EXERCISE DIRECTIONS
Reproduce each record exactly.

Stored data
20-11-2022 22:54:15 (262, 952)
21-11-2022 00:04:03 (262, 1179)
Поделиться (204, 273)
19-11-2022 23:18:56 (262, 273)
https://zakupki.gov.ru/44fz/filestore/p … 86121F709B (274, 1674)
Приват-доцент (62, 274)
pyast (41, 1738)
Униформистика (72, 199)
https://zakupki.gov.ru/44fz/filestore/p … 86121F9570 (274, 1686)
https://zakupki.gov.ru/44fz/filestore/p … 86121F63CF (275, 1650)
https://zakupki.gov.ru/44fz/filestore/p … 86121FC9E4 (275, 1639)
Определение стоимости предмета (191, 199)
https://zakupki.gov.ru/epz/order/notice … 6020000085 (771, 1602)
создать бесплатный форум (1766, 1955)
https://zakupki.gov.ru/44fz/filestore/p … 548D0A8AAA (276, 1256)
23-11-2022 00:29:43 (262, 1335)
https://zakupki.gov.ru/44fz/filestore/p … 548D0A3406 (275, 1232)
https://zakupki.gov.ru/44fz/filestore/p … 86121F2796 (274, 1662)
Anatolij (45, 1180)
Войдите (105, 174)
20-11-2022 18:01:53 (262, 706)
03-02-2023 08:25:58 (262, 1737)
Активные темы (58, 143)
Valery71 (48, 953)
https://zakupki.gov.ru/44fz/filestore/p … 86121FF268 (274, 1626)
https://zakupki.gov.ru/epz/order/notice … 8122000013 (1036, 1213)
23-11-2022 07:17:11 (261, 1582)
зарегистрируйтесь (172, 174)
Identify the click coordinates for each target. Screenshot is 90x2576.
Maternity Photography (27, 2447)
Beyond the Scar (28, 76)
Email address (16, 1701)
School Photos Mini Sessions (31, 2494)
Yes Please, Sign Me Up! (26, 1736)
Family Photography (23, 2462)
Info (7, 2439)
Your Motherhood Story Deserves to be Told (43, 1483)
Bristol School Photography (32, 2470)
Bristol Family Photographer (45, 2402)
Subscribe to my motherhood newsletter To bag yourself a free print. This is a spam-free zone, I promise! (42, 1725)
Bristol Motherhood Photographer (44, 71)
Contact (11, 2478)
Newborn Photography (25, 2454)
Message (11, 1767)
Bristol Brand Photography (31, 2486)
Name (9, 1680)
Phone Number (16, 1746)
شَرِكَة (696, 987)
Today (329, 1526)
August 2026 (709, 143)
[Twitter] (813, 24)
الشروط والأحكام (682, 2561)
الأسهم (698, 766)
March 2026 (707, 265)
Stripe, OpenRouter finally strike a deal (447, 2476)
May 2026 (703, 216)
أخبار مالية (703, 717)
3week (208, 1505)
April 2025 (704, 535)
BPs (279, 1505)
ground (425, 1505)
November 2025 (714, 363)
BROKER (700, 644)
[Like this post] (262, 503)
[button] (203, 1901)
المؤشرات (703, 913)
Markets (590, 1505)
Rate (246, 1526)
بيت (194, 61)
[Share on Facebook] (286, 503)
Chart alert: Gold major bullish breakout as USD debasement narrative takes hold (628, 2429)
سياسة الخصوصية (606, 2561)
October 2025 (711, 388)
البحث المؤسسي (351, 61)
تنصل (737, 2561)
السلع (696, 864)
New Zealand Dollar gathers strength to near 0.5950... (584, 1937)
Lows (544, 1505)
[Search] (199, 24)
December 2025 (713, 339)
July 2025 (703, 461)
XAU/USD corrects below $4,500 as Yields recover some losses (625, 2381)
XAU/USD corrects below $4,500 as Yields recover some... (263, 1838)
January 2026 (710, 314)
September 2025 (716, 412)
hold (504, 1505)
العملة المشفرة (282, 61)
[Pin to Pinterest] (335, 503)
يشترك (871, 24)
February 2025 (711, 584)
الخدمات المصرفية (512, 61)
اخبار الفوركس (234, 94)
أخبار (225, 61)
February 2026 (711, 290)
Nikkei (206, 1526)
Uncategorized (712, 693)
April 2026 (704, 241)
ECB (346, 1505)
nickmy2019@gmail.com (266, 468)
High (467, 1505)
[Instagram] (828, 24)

RESPONSE TO THIS EXERCISE
20-11-2022 22:54:15 (262, 952)
21-11-2022 00:04:03 (262, 1179)
Поделиться (204, 273)
19-11-2022 23:18:56 (262, 273)
https://zakupki.gov.ru/44fz/filestore/p … 86121F709B (274, 1674)
Приват-доцент (62, 274)
pyast (41, 1738)
Униформистика (72, 199)
https://zakupki.gov.ru/44fz/filestore/p … 86121F9570 (274, 1686)
https://zakupki.gov.ru/44fz/filestore/p … 86121F63CF (275, 1650)
https://zakupki.gov.ru/44fz/filestore/p … 86121FC9E4 (275, 1639)
Определение стоимости предмета (191, 199)
https://zakupki.gov.ru/epz/order/notice … 6020000085 (771, 1602)
создать бесплатный форум (1766, 1955)
https://zakupki.gov.ru/44fz/filestore/p … 548D0A8AAA (276, 1256)
23-11-2022 00:29:43 (262, 1335)
https://zakupki.gov.ru/44fz/filestore/p … 548D0A3406 (275, 1232)
https://zakupki.gov.ru/44fz/filestore/p … 86121F2796 (274, 1662)
Anatolij (45, 1180)
Войдите (105, 174)
20-11-2022 18:01:53 (262, 706)
03-02-2023 08:25:58 (262, 1737)
Активные темы (58, 143)
Valery71 (48, 953)
https://zakupki.gov.ru/44fz/filestore/p … 86121FF268 (274, 1626)
https://zakupki.gov.ru/epz/order/notice … 8122000013 (1036, 1213)
23-11-2022 07:17:11 (261, 1582)
зарегистрируйтесь (172, 174)
Identify the click coordinates for each target. Screenshot is 90x2576.
Maternity Photography (27, 2447)
Beyond the Scar (28, 76)
Email address (16, 1701)
School Photos Mini Sessions (31, 2494)
Yes Please, Sign Me Up! (26, 1736)
Family Photography (23, 2462)
Info (7, 2439)
Your Motherhood Story Deserves to be Told (43, 1483)
Bristol School Photography (32, 2470)
Bristol Family Photographer (45, 2402)
Subscribe to my motherhood newsletter To bag yourself a free print. This is a spam-free zone, I promise! (42, 1725)
Bristol Motherhood Photographer (44, 71)
Contact (11, 2478)
Newborn Photography (25, 2454)
Message (11, 1767)
Bristol Brand Photography (31, 2486)
Name (9, 1680)
Phone Number (16, 1746)
شَرِكَة (696, 987)
Today (329, 1526)
August 2026 (709, 143)
[Twitter] (813, 24)
الشروط والأحكام (682, 2561)
الأسهم (698, 766)
March 2026 (707, 265)
Stripe, OpenRouter finally strike a deal (447, 2476)
May 2026 (703, 216)
أخبار مالية (703, 717)
3week (208, 1505)
April 2025 (704, 535)
BPs (279, 1505)
ground (425, 1505)
November 2025 (714, 363)
BROKER (700, 644)
[Like this post] (262, 503)
[button] (203, 1901)
المؤشرات (703, 913)
Markets (590, 1505)
Rate (246, 1526)
بيت (194, 61)
[Share on Facebook] (286, 503)
Chart alert: Gold major bullish breakout as USD debasement narrative takes hold (628, 2429)
سياسة الخصوصية (606, 2561)
October 2025 (711, 388)
البحث المؤسسي (351, 61)
تنصل (737, 2561)
السلع (696, 864)
New Zealand Dollar gathers strength to near 0.5950... (584, 1937)
Lows (544, 1505)
[Search] (199, 24)
December 2025 (713, 339)
July 2025 (703, 461)
XAU/USD corrects below $4,500 as Yields recover some losses (625, 2381)
XAU/USD corrects below $4,500 as Yields recover some... (263, 1838)
January 2026 (710, 314)
September 2025 (716, 412)
hold (504, 1505)
العملة المشفرة (282, 61)
[Pin to Pinterest] (335, 503)
يشترك (871, 24)
February 2025 (711, 584)
الخدمات المصرفية (512, 61)
اخبار الفوركس (234, 94)
أخبار (225, 61)
February 2026 (711, 290)
Nikkei (206, 1526)
Uncategorized (712, 693)
April 2026 (704, 241)
ECB (346, 1505)
nickmy2019@gmail.com (266, 468)
High (467, 1505)
[Instagram] (828, 24)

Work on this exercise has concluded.